The goal of the garden is to provide a “quiet but active outdoor commemoration and memorial of our shared trials through the COVID pandemic.” 

It has been envisioned as a “contemplative area, with places for celebration as well as illustrative representation of the struggles that all of us endured and overcame,” according a news release provided to BarrieToday.

09182023nccovidgarden1
The COVID-19 Heroes and Memorial Garden is located at Sunnidale Park in Barrie. | Nikki Cole/BarrieToday

The project includes seven different gardens, aimed at depicting an element of the community’s collective experience during the pandemic, and culminating to a central feature at the park's south end, celebrating neighbourhood heroes, front-line workers, first-responders and community leaders.

Lewis says she was also at Royal Victoria Regional Health Centre (RVH) during the pandemic and saw its impact on many people. 

"I saw a lot of families (go) through so much … they couldn’t sometimes spend the last moments with their family," she said. "(I saw) the workers that were out there, afraid to bring COVID home to their family.

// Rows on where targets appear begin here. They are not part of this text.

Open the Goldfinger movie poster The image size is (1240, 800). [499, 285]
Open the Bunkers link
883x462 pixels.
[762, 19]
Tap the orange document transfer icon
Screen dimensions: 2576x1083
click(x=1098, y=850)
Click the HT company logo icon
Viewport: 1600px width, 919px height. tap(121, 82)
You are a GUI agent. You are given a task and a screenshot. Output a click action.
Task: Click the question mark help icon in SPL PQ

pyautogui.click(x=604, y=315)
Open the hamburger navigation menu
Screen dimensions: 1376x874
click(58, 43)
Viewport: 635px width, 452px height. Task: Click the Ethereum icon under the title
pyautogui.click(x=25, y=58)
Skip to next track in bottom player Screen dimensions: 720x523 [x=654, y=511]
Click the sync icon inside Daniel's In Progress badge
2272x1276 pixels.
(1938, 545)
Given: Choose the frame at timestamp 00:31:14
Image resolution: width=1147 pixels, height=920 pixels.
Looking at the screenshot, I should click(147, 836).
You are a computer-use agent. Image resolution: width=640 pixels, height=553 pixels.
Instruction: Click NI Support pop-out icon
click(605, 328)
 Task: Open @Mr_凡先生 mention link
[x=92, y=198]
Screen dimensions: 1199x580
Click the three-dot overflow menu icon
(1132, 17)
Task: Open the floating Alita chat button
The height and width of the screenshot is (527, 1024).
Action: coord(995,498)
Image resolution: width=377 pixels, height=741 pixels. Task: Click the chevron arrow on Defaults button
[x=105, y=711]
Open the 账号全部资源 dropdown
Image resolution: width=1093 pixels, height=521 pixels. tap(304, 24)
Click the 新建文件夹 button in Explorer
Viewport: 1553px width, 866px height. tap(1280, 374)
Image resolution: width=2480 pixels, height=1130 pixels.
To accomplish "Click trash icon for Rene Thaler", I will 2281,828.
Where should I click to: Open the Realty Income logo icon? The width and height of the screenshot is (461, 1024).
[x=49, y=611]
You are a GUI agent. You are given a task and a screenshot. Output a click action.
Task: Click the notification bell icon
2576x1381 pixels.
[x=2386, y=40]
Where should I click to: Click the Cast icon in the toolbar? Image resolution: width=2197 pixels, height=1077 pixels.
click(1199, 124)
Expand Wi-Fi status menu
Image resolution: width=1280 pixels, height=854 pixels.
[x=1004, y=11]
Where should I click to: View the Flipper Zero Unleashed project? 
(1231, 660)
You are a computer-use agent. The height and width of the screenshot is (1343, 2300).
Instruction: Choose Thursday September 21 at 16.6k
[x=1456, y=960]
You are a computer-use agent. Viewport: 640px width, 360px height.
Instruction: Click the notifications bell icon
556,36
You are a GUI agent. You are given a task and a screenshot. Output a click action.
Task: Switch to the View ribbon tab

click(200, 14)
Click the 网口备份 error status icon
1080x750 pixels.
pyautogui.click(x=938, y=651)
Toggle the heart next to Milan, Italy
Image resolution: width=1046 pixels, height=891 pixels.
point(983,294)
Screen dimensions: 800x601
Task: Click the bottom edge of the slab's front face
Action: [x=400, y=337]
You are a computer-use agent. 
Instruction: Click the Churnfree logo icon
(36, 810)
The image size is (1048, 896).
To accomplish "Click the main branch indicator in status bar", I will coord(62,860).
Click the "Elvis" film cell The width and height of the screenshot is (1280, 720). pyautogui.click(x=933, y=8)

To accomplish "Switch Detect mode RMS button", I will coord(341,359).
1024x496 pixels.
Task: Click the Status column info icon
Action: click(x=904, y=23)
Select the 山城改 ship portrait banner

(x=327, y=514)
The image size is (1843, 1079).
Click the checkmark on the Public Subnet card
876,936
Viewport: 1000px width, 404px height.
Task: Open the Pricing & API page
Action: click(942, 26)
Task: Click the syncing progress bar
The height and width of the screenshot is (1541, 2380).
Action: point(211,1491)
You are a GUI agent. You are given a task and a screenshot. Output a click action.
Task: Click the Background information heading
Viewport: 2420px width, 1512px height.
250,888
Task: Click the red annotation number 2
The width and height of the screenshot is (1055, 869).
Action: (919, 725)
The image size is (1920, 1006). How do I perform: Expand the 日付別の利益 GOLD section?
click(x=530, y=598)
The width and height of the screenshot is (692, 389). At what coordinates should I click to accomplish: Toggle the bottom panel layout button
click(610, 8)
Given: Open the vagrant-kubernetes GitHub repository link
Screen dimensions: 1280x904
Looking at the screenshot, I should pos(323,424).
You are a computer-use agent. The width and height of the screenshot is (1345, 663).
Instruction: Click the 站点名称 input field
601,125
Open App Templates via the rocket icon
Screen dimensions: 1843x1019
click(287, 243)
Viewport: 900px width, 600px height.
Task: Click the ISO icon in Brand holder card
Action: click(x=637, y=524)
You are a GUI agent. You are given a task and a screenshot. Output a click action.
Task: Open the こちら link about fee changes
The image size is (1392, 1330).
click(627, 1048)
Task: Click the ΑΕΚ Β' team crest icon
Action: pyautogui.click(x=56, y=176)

"(The garden) honours a lot of people and, because we’ve got money we can raise, we can do this and hopefully we honour them,” Lewis added.

Although the garden is currently mostly dirt, new trees were expected to arrive Monday afternoon, said Jim Hosick of Landmark Environmental Group, the company responsible for designing the garden. Flowers will also be planted in the spring.

“This is neat because this is the whole community coming together — Rotary, City of Barrie, other community businesses — and as a result of that, everyone has come together to celebrate the resilience of the people have come through (COVID)," he said.

Hosick said it's also a "celebration ... of all of the doctors and nurses, staff, first-responders and the common people who had loved ones in the hospital or who passed away or were sick as a result of COVID. That’s the inspiration."

Of the seven gardens included in the design, Hosick said each reflects the community's "toughness and resilience ... as well as the pain and sorrow we experienced.”

The garden, which was conceived and initiated by the Rotary Club of Barrie in co-operation with city staff and members of council, has seven planting areas and an open plaza in its design. 

It also recognizes the teamwork of several health-care organizations, including RVH and the Simcoe Muskoka District Health Unit, as well as physicians, nurses, first-responders, other health-care professionals and everyone who helped bring the pandemic under control, stated the release. 

The COVID-19 Heroes and Memorial Garden “commemorates the extra care and kindness all community members showed each other during the pandemic” and hopes to serve as a "lasting tribute to Barrie’s resilience as a community."